Imponer ese tipo de familia es pedir que un gigante calce los zapatos de un enano
La realidad la advirtió ya el propio fundador, aunque sus sucesores no hayan hecho mucho caso. El reino de la religión "no es de este mundo". Pero desde que Roma se convirtió en el centro del cristianismo, no ha dejado de querer imponer, incluso por la fuerza, sus maneras de ver ese mundo. Por eso viven en continua zozobra cuando observan lo poco que se les hace caso.
Es en las cuestiones de moral sexual y de modelos de familia -relaciones de pareja, matrimonio, divorcios, control de la natalidad, número de hijos, etc...-, donde los sacerdotes y fieles cristianos más hacen en silencio lo que les parece correcto según los evangelios. No se preocupan del Papa ni de los obispos. El legalismo romano se ha vuelto engorroso, aunque se exprese tan vigorosamente como antaño.
Así se explica la displicencia de la sociedad ante el alarmismo episcopal. Por muy multitudinarios que sean los escenarios del clamor (tampoco excesivos, por lo visto ayer), cuesta identificar las amenazas que se ciernen sobre la familia como organismo social, según la jerarquía de la Iglesia romana. Ni son visibles esas "viñas devastadas por los jabalíes del relativismo" (Benedicto XVI), ni la doctrina católica es -ni ha sido- la única forma de "garantizar el bien fundamental e insustituible de la familia" (Rouco).
Otro cuento es la prédica que coloca en "el principio de toda familia" al pobre carpintero José, a una perpleja virgen María y a su temperamental hijo Jesús. Se trata, si fue como lo cuentan, de una familia extraña. Si siempre es pretencioso el adanismo -el hábito de presentarse como principio de las cosas-, en esta ocasión el empeño resulta ridículo. Obcecarse en imponer a la sociedad actual un modelo de familia sufridora cuando no heroica -hay que tener los hijos que Dios quiera y sin el placer del sexo-, es como pedir que un gigante calce los zapatos de un enano.
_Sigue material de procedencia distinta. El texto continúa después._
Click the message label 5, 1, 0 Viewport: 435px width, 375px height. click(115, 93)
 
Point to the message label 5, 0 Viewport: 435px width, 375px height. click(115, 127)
Tampoco es cierto que los estados maquinen contra "la centralidad y la integridad de la familia cristiana, fundada en el matrimonio entre un hombre y una mujer, célula primordial y vital de la sociedad". Pese al pesimismo ontológico del cardenal Rouco, la realidad es que los gobiernos se limitan a elevar a rango legal lo que ciudadanos libres han hecho antes normal. También conviene subrayar que nunca antes hubo en España políticas de familia tan financiadas como ahora.
Tanta palabrería sobre el hundimiento del matrimonio, o sobre el sacrosanto papel de la mujer en el cuerpo social, procede, además, de una institución de varones célibes que tienen cerrado a cal y canto el paso a las mujeres en su organización, e incluso un concepto poco honroso del amor carnal, incluso el sacramentado.